So… we’re into week four of my Lenten journey. Giving up cancer for Lent is confusing at best. It has, however, made me more aware of the choices I make. It still doesn’t mean I always make the right ones… but I make the good ones more often.
The week we’re journeying into my brain… sorry it may be a scary journey! This week I aim to find some peace with the fact that cancer IS a part of my life. It’s about learning to live in the moment, learning to accept what I cannot change, and learning to manage my life and my emotions within all that. It is, quite frankly, a dauntingly tall order.
I’m starting small. One of the big lessons I learned from my Dad’s illness is that the little moments are the most important. What I remember most is just sitting in the den watching the World Cup with him, or enjoying a nice dinner with the family that raised me and the family I created at the same table, laughing at the same things.

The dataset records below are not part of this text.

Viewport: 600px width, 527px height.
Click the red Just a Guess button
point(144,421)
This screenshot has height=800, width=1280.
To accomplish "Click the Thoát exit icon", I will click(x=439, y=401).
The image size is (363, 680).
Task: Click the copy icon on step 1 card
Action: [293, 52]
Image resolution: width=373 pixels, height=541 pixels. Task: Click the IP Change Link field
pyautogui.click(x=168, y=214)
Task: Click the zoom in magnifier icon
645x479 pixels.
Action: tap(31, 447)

I’m trying to learn to live in the moment. Today was a good example. I think it is all about perspective. I can remember the fact that The Husband is away, mom’s chemo and the fact that this is March Break (meaning no school and no distractions for the Dudes) or I can remember the great opportunity to come to my mom’s house on holiday.
I can remember Little Dude’s refusal to sleep until nearly 10 pm last night or I can remember the way he cuddled up close when he came into my bed this morning. I can remember the fact that I caved into the incessant whining and took them to MacDonald’s for lunch (I know! I’m supposed to be giving up cancer… not causing it) or I can remember the look on the Little Dude’s face when he discovered the mini trampoline in the play area. I can remember the whining about not wanting to walk halfway through our little hike in the woods or I can remember or innovative solution to the problem.

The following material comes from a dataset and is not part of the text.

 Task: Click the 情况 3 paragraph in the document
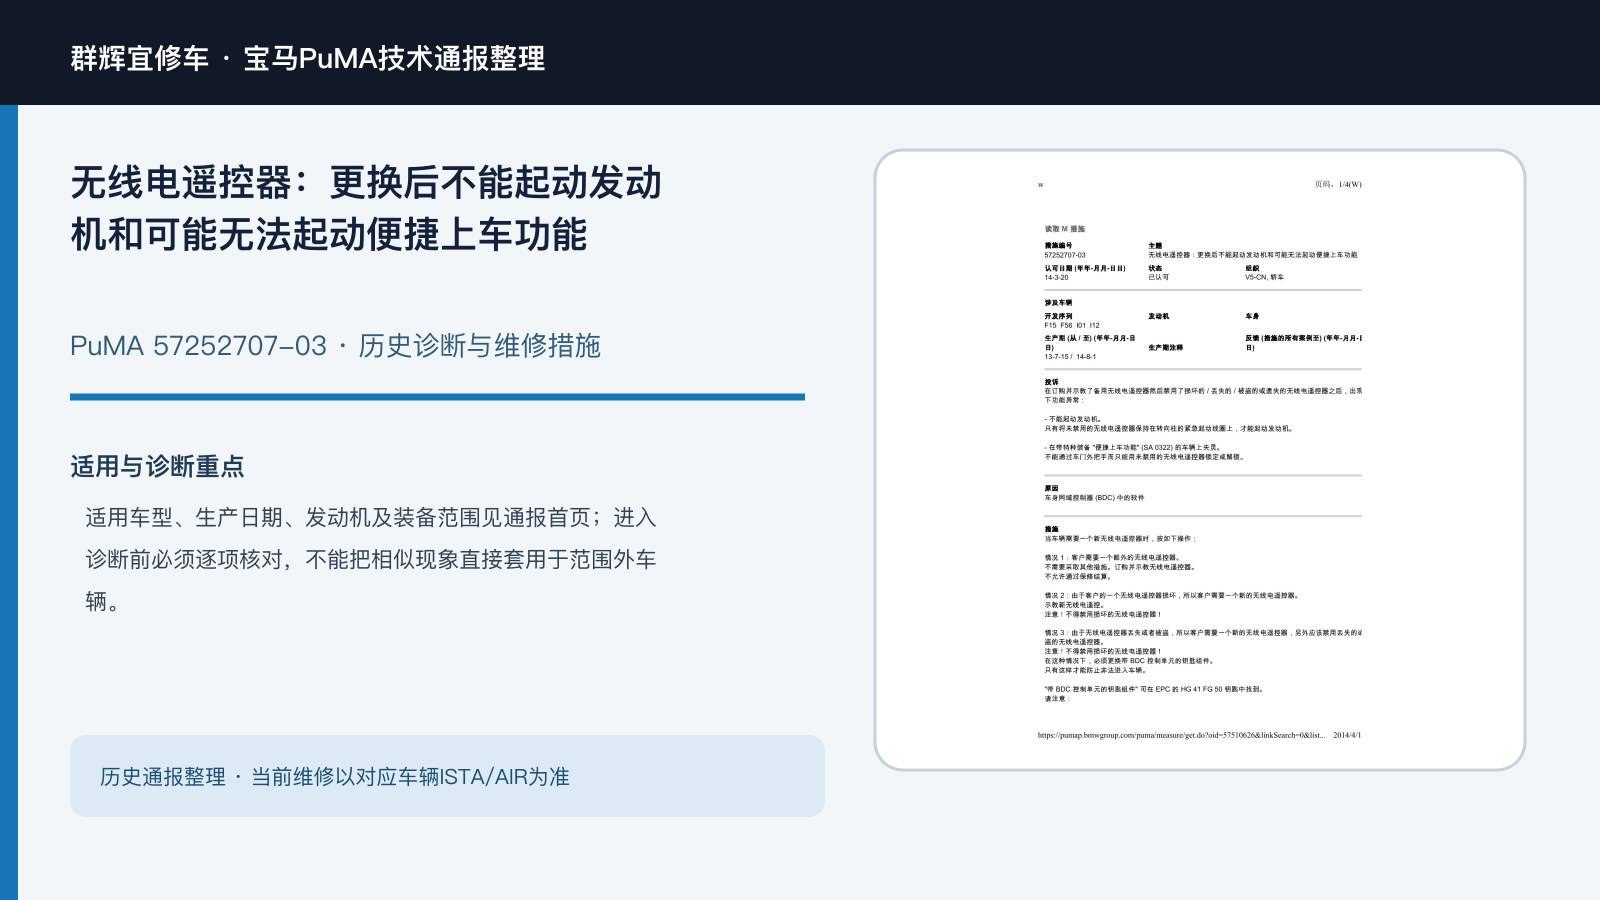point(1203,651)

I can remember the split-second of sheer terror when the Big Dude slipped on the ice next to a big drop-off (he’s fine, he recovered and didn’t even fall, there was also a somewhat adequate fence preventing a fall over the cliff – it was just momma paranoia) or I can remember the looks on their faces when we reached the first waterfall they have ever seen… and they got to throw rocks into the water, what could be better?
I catch myself in the middle of the day forcing myself away from negative thoughts. Everyone has frustrating days, every mother is tired, everyone has Dark Mommy moments. The cancer that has dominated my life for nearly a decade has left me a more negative person… I don’t want to be that person.
I want to focus on the the good part of my day when someone asks about it. So what if the kids got me up early? So what if the Little Dude fell asleep in the middle of the afternoon meaning he’ll be up late again? I got a whole day with my kids. I got fresh air and a nice walk in the woods. I got a day that many people don’t get. I might get thousands more days like it, I might get only a few. It sounds like a negative but, in fact, it’s just the opposite. No one knows how many days any of us get so I am determined to enjoy them while I can.